-------- Listed records --------

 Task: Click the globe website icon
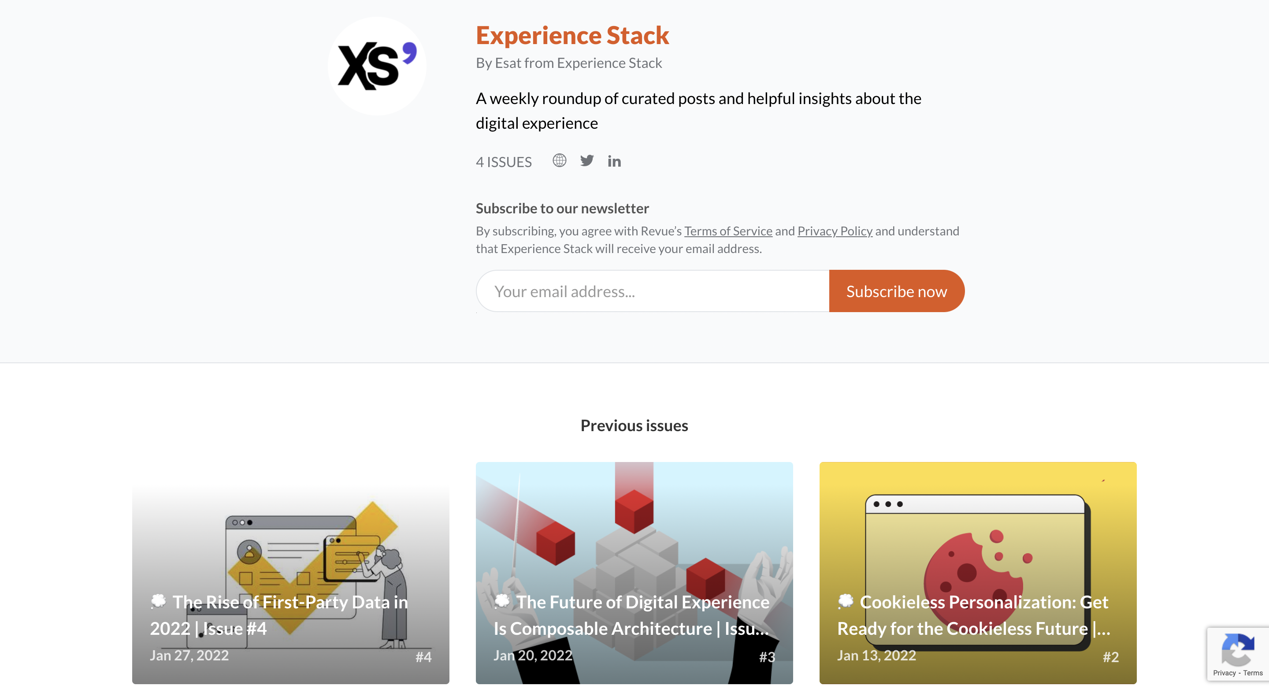pyautogui.click(x=559, y=161)
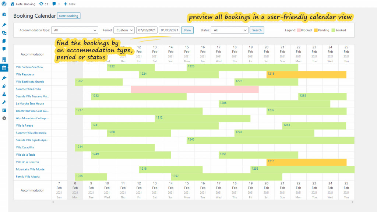Click the Hotel Booking home icon
Viewport: 377px width, 212px height.
[12, 4]
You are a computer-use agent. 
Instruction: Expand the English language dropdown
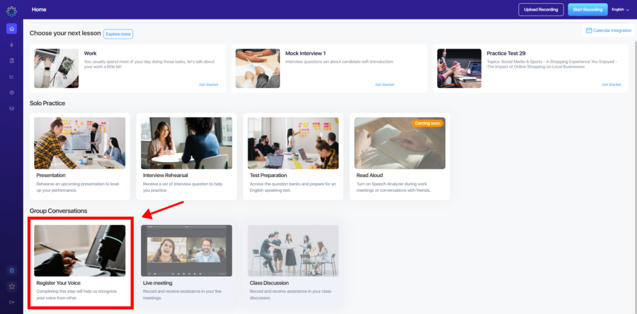pyautogui.click(x=620, y=9)
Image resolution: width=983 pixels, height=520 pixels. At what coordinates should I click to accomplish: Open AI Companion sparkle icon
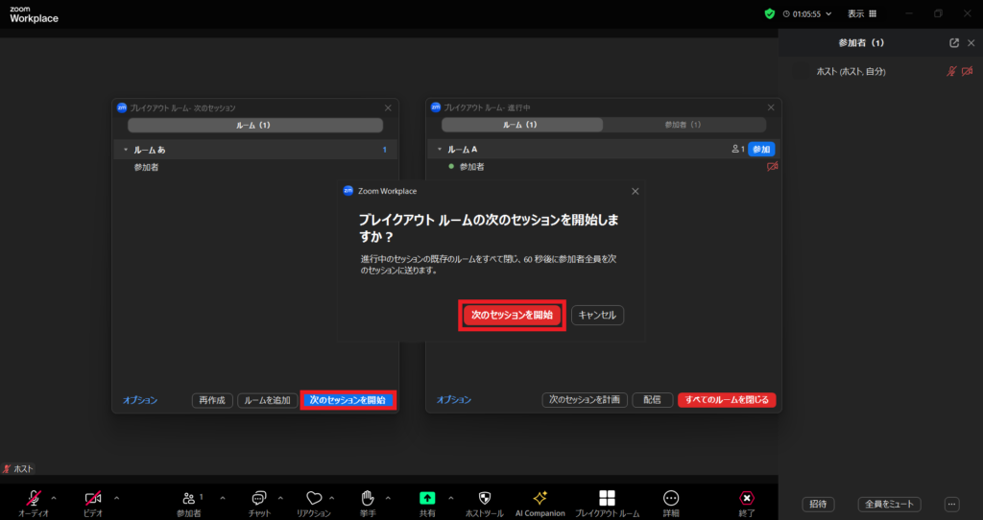click(x=539, y=497)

--------

- [Work item] Your answer must be the entries repeated exactly, with no pictures.

- [Solved exercise]
 Task: Click the globe website icon
pyautogui.click(x=559, y=161)
Click the Hotel Booking home icon
Viewport: 377px width, 212px height.
[12, 4]
You are a computer-use agent. 
Instruction: Expand the English language dropdown
pyautogui.click(x=620, y=9)
Image resolution: width=983 pixels, height=520 pixels. At what coordinates should I click to accomplish: Open AI Companion sparkle icon
click(x=539, y=497)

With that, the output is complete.